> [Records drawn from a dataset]
--
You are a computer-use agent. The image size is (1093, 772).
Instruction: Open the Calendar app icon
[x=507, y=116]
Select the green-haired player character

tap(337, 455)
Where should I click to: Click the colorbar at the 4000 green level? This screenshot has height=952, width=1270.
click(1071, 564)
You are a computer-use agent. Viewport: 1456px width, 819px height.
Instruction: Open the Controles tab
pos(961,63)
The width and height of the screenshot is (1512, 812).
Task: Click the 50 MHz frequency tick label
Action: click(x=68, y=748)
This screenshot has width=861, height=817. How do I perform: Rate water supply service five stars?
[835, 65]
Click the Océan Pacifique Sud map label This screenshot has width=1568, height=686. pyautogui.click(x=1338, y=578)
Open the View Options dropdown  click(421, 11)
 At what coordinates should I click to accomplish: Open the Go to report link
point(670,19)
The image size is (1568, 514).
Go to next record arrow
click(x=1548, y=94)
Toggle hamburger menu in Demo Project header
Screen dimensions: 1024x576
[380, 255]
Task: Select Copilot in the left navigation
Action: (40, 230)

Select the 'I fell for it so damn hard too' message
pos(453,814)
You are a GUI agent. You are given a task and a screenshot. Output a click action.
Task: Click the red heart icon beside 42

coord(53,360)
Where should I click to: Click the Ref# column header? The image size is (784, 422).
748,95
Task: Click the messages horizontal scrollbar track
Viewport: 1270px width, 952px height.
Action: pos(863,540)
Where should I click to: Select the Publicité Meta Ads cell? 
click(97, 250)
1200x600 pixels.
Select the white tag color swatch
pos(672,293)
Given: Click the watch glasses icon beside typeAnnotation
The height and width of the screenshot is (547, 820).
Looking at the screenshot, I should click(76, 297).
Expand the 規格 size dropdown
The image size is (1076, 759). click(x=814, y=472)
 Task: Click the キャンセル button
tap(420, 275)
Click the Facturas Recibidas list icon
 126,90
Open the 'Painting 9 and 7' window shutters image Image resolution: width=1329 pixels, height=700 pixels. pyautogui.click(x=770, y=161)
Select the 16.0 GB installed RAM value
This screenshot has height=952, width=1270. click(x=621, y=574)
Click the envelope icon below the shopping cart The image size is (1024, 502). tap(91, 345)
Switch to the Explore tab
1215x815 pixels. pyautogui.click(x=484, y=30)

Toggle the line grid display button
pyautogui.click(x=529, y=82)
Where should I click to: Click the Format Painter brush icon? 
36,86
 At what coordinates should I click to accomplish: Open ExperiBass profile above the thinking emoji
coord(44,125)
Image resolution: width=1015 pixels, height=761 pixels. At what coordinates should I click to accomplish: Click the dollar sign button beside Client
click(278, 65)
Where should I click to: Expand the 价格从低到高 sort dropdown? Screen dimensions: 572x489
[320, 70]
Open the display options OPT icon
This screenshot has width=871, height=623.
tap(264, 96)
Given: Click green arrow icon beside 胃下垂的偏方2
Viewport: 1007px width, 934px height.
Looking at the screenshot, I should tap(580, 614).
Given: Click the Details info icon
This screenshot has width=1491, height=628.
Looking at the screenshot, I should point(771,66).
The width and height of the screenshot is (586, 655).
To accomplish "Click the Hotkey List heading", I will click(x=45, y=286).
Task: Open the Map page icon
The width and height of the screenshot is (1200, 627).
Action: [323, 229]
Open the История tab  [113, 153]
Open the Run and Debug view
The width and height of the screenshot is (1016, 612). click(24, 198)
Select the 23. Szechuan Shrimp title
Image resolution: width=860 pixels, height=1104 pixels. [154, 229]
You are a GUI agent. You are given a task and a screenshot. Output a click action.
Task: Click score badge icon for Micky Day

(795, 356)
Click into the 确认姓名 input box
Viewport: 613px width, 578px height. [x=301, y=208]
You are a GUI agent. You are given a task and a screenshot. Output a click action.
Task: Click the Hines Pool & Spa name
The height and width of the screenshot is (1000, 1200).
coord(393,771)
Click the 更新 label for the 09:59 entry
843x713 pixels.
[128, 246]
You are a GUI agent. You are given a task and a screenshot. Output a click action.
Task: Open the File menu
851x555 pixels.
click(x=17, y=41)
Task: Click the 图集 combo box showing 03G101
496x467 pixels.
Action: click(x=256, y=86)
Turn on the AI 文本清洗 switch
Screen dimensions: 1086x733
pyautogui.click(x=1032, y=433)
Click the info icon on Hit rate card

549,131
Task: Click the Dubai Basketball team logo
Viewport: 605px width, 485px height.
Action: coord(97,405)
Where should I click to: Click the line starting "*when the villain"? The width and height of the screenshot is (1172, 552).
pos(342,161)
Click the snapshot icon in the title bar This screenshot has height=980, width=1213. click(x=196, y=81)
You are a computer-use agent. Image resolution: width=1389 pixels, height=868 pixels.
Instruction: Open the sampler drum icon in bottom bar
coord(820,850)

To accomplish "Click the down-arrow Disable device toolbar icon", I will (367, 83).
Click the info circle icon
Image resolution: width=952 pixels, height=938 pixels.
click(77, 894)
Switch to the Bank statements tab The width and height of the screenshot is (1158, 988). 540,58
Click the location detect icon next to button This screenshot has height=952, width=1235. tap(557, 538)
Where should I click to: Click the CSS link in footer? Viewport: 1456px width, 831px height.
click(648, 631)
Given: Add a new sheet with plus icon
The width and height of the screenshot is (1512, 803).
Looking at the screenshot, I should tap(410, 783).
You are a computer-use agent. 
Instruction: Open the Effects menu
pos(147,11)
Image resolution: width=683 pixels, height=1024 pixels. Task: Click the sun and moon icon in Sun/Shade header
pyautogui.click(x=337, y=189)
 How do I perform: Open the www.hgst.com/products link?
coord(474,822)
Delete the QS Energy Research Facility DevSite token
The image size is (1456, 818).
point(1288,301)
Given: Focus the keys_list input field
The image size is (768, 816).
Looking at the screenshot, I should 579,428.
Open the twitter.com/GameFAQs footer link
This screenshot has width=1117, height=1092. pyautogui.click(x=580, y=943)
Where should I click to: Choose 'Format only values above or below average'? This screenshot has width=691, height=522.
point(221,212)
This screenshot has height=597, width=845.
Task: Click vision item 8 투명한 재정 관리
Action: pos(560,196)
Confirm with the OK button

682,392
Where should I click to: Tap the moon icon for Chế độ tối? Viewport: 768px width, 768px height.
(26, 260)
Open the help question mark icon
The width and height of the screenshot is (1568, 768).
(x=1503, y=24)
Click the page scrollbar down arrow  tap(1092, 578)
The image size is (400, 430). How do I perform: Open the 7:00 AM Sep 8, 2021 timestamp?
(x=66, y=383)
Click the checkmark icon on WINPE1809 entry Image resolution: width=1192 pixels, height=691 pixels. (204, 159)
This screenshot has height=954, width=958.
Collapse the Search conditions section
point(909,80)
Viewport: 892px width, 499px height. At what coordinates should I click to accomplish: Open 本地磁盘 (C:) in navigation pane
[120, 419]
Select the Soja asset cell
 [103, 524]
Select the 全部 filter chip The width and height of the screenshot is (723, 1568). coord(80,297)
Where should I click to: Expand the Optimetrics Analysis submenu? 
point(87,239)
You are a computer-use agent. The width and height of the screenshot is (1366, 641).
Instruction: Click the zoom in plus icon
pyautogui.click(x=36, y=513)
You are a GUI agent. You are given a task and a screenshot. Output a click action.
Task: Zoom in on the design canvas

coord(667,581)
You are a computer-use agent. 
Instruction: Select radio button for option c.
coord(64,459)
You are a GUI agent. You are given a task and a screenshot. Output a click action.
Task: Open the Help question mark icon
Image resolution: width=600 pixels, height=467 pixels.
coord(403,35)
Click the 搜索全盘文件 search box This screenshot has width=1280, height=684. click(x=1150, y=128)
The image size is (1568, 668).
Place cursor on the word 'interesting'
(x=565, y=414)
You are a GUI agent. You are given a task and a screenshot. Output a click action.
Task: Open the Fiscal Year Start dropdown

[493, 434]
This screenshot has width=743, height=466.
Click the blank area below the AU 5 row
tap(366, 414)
--
> [WHAT YOU NEED TO DO] Here the output must be the lines above from the line with "Task: Click the Hines Pool & Spa name" to the line with "Switch to the Bank", both included, duplicated word for word and nothing else.

> [THE COMPLETED TASK]
Task: Click the Hines Pool & Spa name
The height and width of the screenshot is (1000, 1200).
coord(393,771)
Click the 更新 label for the 09:59 entry
843x713 pixels.
[128, 246]
You are a GUI agent. You are given a task and a screenshot. Output a click action.
Task: Open the File menu
851x555 pixels.
click(x=17, y=41)
Task: Click the 图集 combo box showing 03G101
496x467 pixels.
Action: click(x=256, y=86)
Turn on the AI 文本清洗 switch
Screen dimensions: 1086x733
pyautogui.click(x=1032, y=433)
Click the info icon on Hit rate card

549,131
Task: Click the Dubai Basketball team logo
Viewport: 605px width, 485px height.
Action: coord(97,405)
Where should I click to: Click the line starting "*when the villain"? The width and height of the screenshot is (1172, 552).
pos(342,161)
Click the snapshot icon in the title bar This screenshot has height=980, width=1213. click(x=196, y=81)
You are a computer-use agent. Image resolution: width=1389 pixels, height=868 pixels.
Instruction: Open the sampler drum icon in bottom bar
coord(820,850)

To accomplish "Click the down-arrow Disable device toolbar icon", I will (367, 83).
Click the info circle icon
Image resolution: width=952 pixels, height=938 pixels.
click(77, 894)
Switch to the Bank statements tab The width and height of the screenshot is (1158, 988). 540,58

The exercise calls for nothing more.